【Vulkan学习记录-基础篇-5】多线程渲染

现代的图形API都具备对多线程渲染友好的特性,所谓的多线程并不是指GPU端的多线程图像渲染,而是指在CPU提交DrawCall时所做的一系列工作可以并行化,也就是说多线程渲染其实是在CPU端提升程序的性能。

在使用D3D 11或者OpenGL的时候,每次提交DrawCall之前,都需要将相关的状态进行更新,将需要用的资源进行绑定,在提交DrawCall时,还要进行相关的参数检查等工作,这些看上去耗费的时间并没有太大的影响,而如果场景的几何体、材质种类非常多,用到的Shader数量比较多,每一帧的Pass比较多,就会导致有大量的DrawCall产生。那么每次在CPU端进行的这些操作的费时就很有可能会成为瓶颈。一种很自然的优化策略,就是将所有的CPU端的这些操作并行处理,即多线程地进行状态修改、参数检查等工作。但是传统的图形API对此并不友好,不管是D3D11还是OpenGL,它们都具有一个Context的概念,这个Context负责进行资源的绑定、状态修改、DrawCall调用,这样的模式对多线程十分不友好,如果想要实现多线程地提交,理论上是可以完成,但是非常麻烦,而且需要用到很多复杂同步原语,导致整体性能未必能达到理想的效果。

### 任务要求
从上面那篇讲Vulkan多线程渲染的文章的最后一句之后开始，把它续写下去。

### 条目列表
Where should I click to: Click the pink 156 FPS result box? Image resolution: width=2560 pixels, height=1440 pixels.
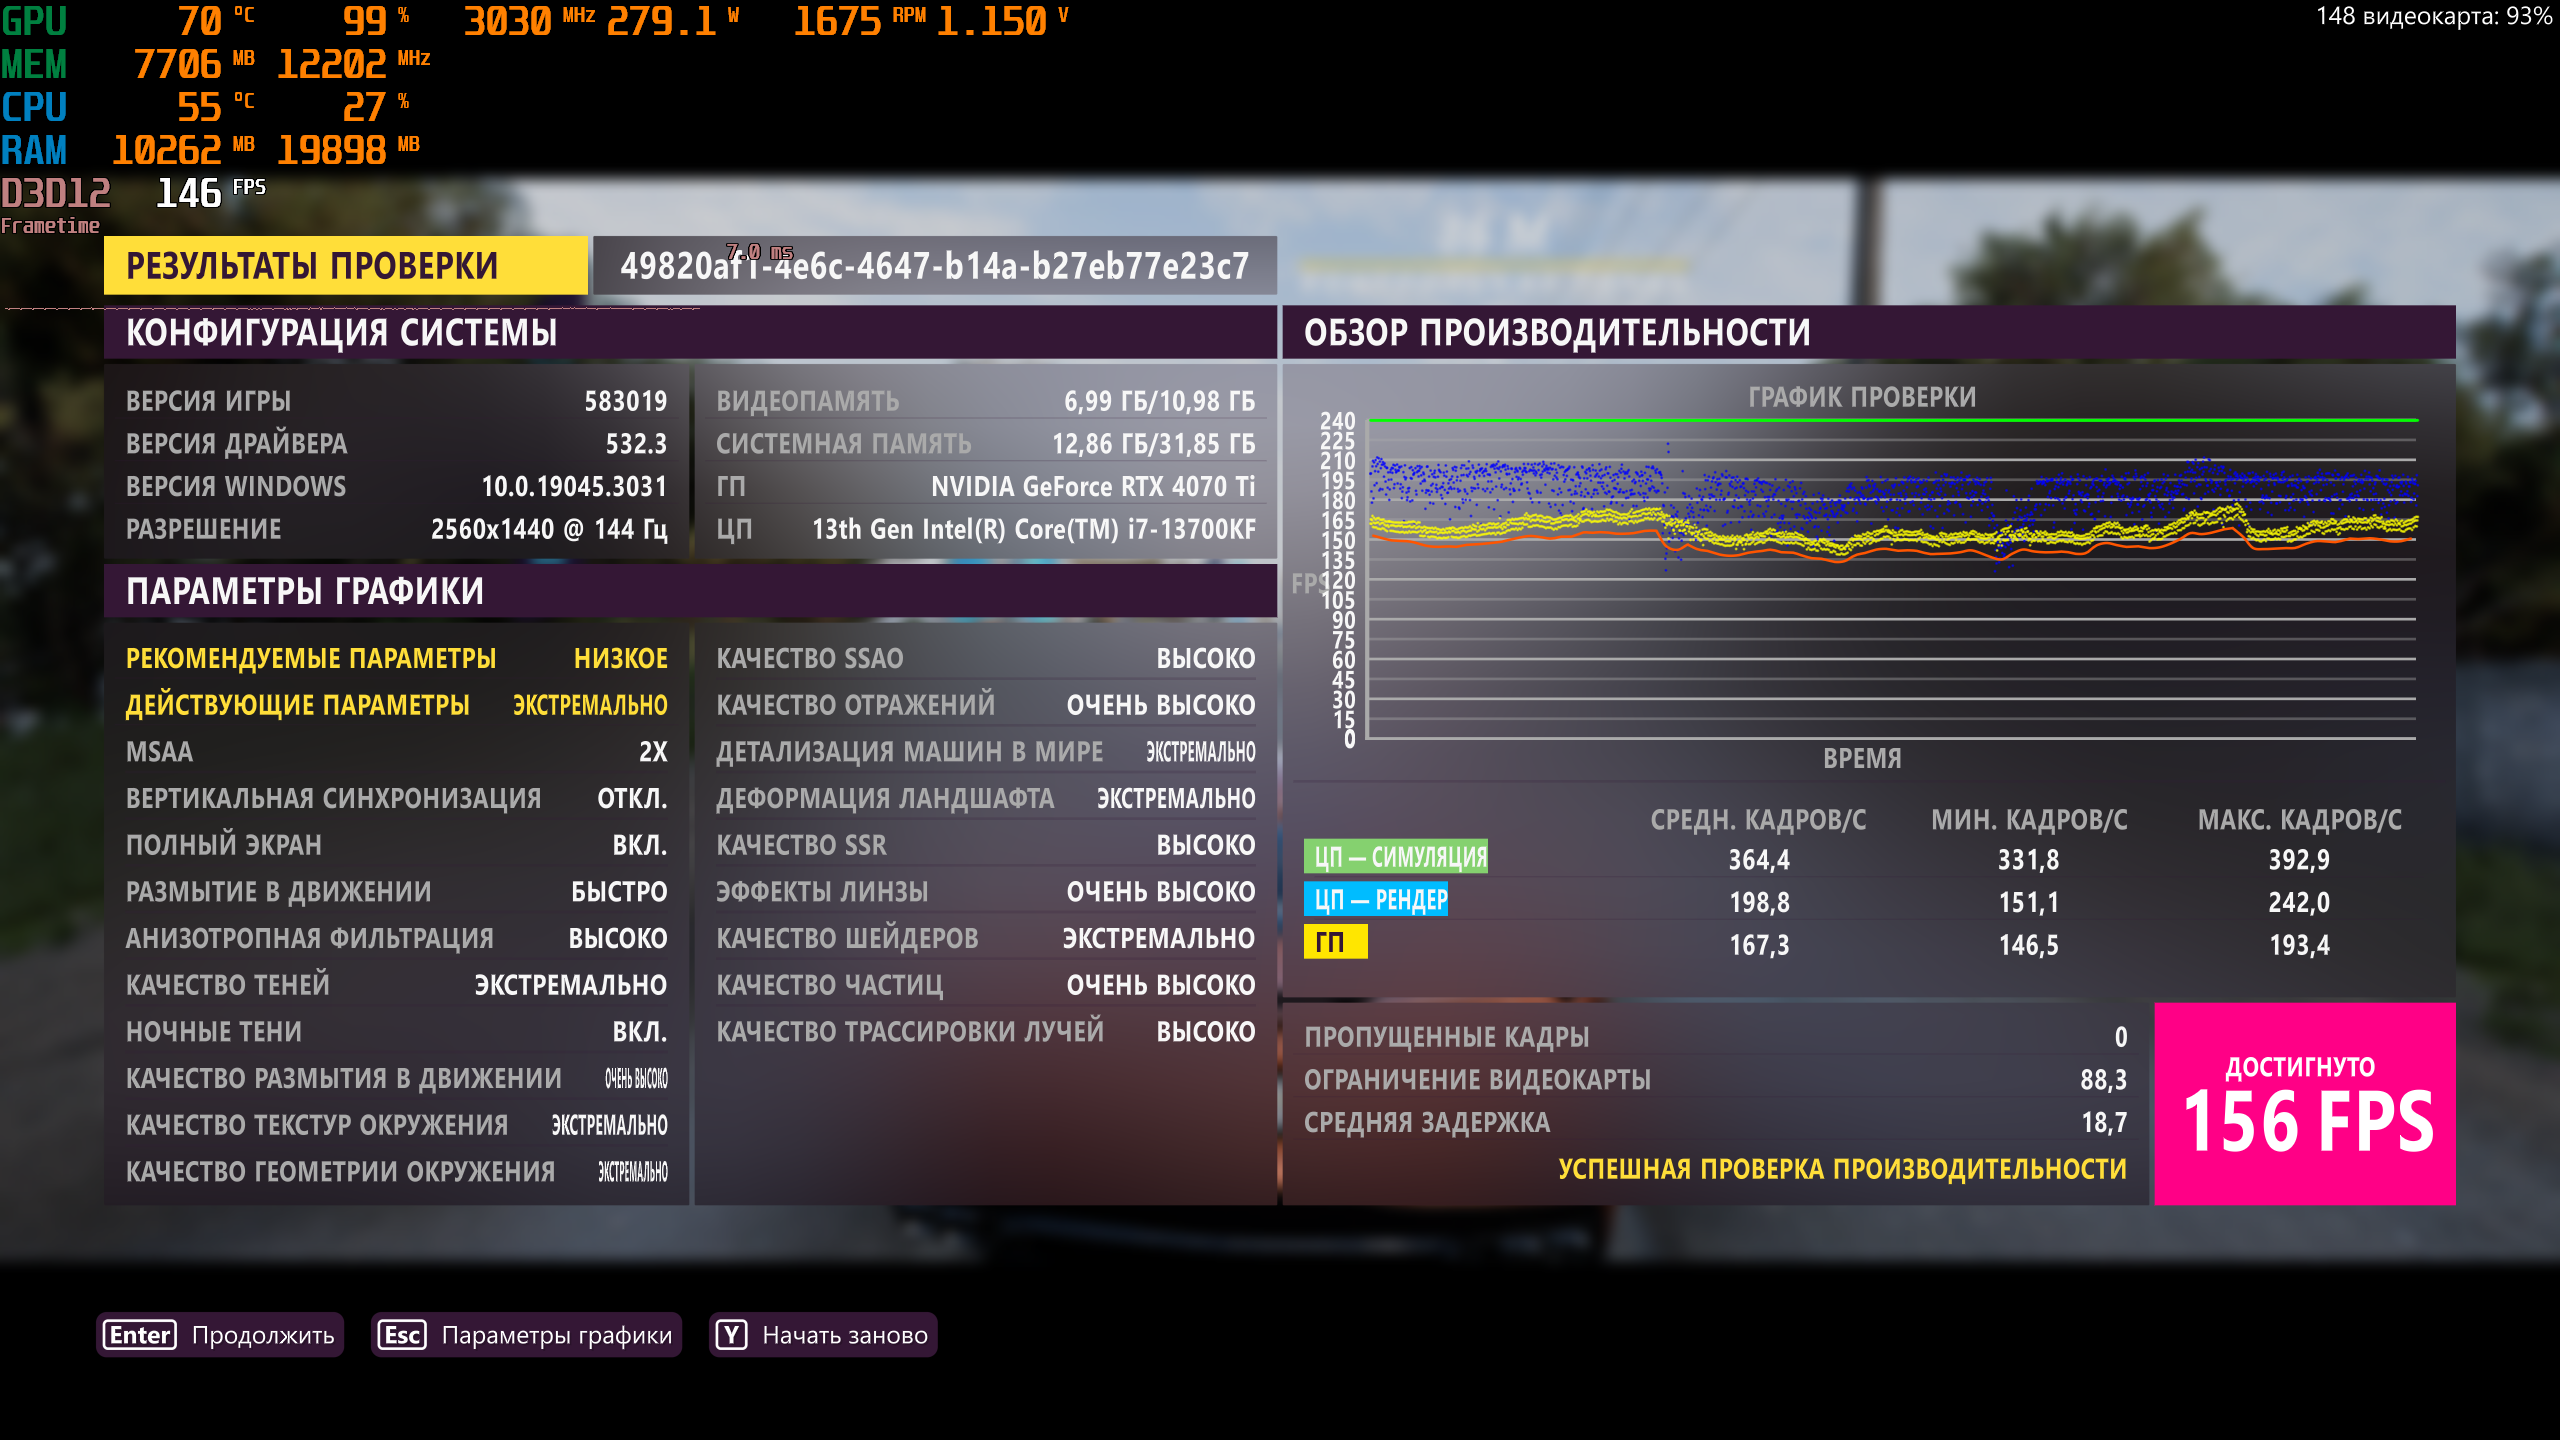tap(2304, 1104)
--
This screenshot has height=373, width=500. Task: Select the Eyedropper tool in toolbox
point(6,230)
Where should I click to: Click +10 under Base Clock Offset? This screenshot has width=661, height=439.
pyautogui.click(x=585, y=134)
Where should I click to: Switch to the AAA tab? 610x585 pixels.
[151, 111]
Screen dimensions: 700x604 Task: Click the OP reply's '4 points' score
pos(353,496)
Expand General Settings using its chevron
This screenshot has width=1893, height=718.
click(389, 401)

### 书面回答
而现代的图形API则进行了一些模式上的更新,使得对多线程的支持更加友好。在Vulkan中的设计则主要体现在Queue和CommandBuffer上。在前几篇中有提到过,Vulkan中所有需要GPU执行的命令,只能通过CommandBuffer来完成,这些命令并不只包括DrawCall,对计算的调用,内存的操作,都需要用到CommandBuffer。而渲染所需要的所有状态(Shader和DescriptorSet等),都需要在CommandBuffer中进行绑定。每一个CommandBuffer,都有它独立的这些状态,在使用任意一个CommandBuffer时,都不可能避免这些操作,这与传统API中,如果不改变一个状态的话那么它将一直保持不变很不一样。而Queue则是在Vulkan中唯一一个可以向GPU提交命令的通道,而不是通过绑定在一个单一线程上的Context来完成。可以向Queue提交任务,而如果需要等待Queue中的某个任务结束的话,就需要手动的进行同步控制。用到上一篇所介绍的同步机制。

因此在Vulkan中的一种简单的多线程模式为:每个线程在每一帧都负责设置好自己的CommandBuffer,等待所有的线程将自己的CommandBuffer都设置好后,再将所有的CommandBuffer全部提交给Queue。

本文需要渲染的场景为:
【Vulkan学习记录-基础篇-5】多线程渲染_第1张图片
这个场景由非常多的飞碟构成,观察到每个飞碟中间部分的颜色都不相同,也就是在渲染每一个飞碟时,都需要对渲染的状态进行更新。并且每个飞碟的位置在每一帧都需要进行更新。

下面就介绍这种多线程模式是如何具体实现的:
首先需要手动实现一下Thread:

class Thread
{
private:
	bool destroying = false;
	std::thread worker;
	std::queue<std::function<void()>> jobQueue;
	std::mutex queueMutex;
	std::condition_variable condition;

	// Loop through all remaining jobs
	void queueLoop()
	{
		while (true)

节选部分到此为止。